Unlike normal files, we can both read and write to the temporary file using a single file object. However, we must return the file pointer to the beginning of the file:

with open('file.txt', 'rw') as f:
    f.write('data')
    f.seek(0)
    data = f.read()

I/O

For simple file operations, we can use the open function. A simple file read is done as follows:

with open('file.txt', 'r') as f:
    data = f.read()

A simple file write is done as follows:

with open('file.txt', 'w') as f:
    f.write('data')

By default, the open function opens the file in text mode. To open the file in binary mode, we have to use the b flag:

with open('file.txt', 'rb') as f:
    data = f.read()

CSV

Official Manual

The csv module provides a Python interface for working with CSV files. The basic usage is:

import csv

with open('file.csv', 'r') as f:
    reader = csv.reader(f)
    for row in reader:
        # do something

Reader parameters:

  • delimiter - the delimiter character

JSON

Official Manual

TO read a JSON file:

import json

with open('file.json', 'r') as f:
    data = json.load(f)

To write a JSON file:

import json

data = {'a': 1, 'b': 2}

with open('file.json', 'w') as f:
    json.dump(data, f)

Important parameters:

  • indent: the number of spaces used for indentation. This also enables other pretty-printing functionalities, like newlines after each element.

Custom serialization

The json module can serialize only basic types. If we need to serialize custom objects, we have to provide a custom serialization class. We then supply the class to the cls parameter of the dump function.

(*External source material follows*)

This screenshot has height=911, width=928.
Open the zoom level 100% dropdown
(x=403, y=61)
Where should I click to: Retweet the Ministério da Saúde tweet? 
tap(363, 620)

The serialization class is usually a subclass of the JSONEncoder class. The class has to implement the default method, which is called for each object that cannot be serialized by the standard serialization methods. Example:

import json

class MyEncoder(json.JSONEncoder):
    def default(self, obj):
        if isinstance(obj, MyCustomClass):
            return obj.to_json()
        return super().default(obj)

HDF5

HDF5 is a binary file format for storing large amounts of data. The h5py module provides a Python interface for working with HDF5 files.

An example of reading a dataset from an HDF5 file on SO

Command line arguments

The sys module provides access to the command line arguments. They are stored in the argv list with the first element being the name of the script.

INI files

The configparser module provides a Python interface for working with INI files. The basic usage is:

import configparser

config = configparser.ConfigParser()
config.read('file.ini')

value = config['section']['key']

If we do not have sections in the INI file, we have to:

  • use the allow_unnamed_section argument of the ConfigParser: Python config = configparser.ConfigParser(allow_unnamed_section=True)
  • use the configparser.UNNAMED_SECTION in place of the section name: Python value = config[configparser.UNNAMED_SECTION]['key']

Logging

Official Manual

The logging itself is then done using the logging module methods:

logging.info("message")
logging.warning("message %s", "with parameter")

A simple logging configuration:

logging.basicConfig(
    level=logging.INFO,
    format='%(asctime)s %(levelname)s %(message)s',
    handlers=[
        logging.FileHandler("log.txt"),
        logging.StreamHandler()
    ]
)

Note that this configuration can be done only once. Therefore, it should not be done in a library as it prevents the user from configuring the logging.

To set the level for a specific logger, we use the setLevel method: logger.setLevel(logging.DEBUG). We can also use a string representation of the level, e.g., logger.setLevel('DEBUG').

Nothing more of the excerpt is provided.